From the modern offices on the upper floor of the Museum of Art and Design (MOAD) at Miami Dade College (MDC), glass windows look down into a concrete room on the first floor. Years ago, this space below served as a space for newspaper printing presses.
The historic building in which MOAD has resided since April 2018 — in the iconic Freedom Tower at 600 Biscayne Blvd. — used to house the Miami Daily News beginning in 1925. Later, after the newspaper vacated the tower, the U.S. government leased the building as a refugee processing center for Cubans escaping the harsh despotism of Fidel Castro. An permanent exhibit on the tower’s first floor shows photography of this era — a time when the tower was dubbed the “Cuban Ellis Island.”
I am here to meet Rina Carvajal, executive director for MOAD, for a tour of the museum and to discuss one of its newest art installations, that will be on view during Miami Art Week.
The Freedom Tower’s history as both a newspaper and refugee processing center is fitting for MOAD, says Carvajal – the museum, which highly values both freedom of speech and the rich multiculturalism of Miami.
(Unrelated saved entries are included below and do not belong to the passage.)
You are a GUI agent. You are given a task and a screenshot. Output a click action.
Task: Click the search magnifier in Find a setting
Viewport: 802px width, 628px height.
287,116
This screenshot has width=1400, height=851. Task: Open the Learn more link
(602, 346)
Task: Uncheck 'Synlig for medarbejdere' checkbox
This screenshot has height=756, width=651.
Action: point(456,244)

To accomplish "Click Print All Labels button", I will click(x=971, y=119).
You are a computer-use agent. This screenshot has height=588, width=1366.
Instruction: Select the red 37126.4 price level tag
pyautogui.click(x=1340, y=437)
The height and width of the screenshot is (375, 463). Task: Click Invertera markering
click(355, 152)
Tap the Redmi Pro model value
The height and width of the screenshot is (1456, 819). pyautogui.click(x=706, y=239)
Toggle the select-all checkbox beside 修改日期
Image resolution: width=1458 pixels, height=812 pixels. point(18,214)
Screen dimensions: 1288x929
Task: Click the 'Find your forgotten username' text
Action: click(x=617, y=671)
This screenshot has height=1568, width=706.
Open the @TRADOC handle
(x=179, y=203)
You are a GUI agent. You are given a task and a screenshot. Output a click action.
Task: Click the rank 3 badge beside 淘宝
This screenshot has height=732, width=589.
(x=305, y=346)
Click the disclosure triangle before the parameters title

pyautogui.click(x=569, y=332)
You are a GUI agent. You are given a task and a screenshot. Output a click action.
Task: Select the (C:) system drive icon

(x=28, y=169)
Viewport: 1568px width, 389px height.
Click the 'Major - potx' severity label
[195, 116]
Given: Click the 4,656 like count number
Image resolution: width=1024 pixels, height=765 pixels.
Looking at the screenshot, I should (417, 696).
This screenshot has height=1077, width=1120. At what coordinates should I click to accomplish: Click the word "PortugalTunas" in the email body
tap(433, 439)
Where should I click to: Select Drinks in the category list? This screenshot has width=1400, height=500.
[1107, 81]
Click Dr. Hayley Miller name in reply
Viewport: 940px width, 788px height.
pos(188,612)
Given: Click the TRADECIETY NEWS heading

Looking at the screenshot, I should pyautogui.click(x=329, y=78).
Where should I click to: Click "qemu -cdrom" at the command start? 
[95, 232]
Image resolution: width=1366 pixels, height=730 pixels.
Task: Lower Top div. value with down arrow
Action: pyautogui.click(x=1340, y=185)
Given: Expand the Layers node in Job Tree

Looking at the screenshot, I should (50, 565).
You can almost hear the mechanical flurry of newspapers shuffling off an old-fashioned press and can almost smell the hot ink drying. Then, reaching into another part of history, you can the families of courageous Cubans filing into the building to be processed and start a new life in Miami.
The concrete room is now transformed into a relaxing sleeping den — a multi-sensory and interactive art installation entitled “Black Power Naps/Siestas Negras.” This soon-to-open installation, by Navild Acosta and Fannie Sosa, is designed to provide “joyful, relaxing relief from the fatiguing systems of inequality.”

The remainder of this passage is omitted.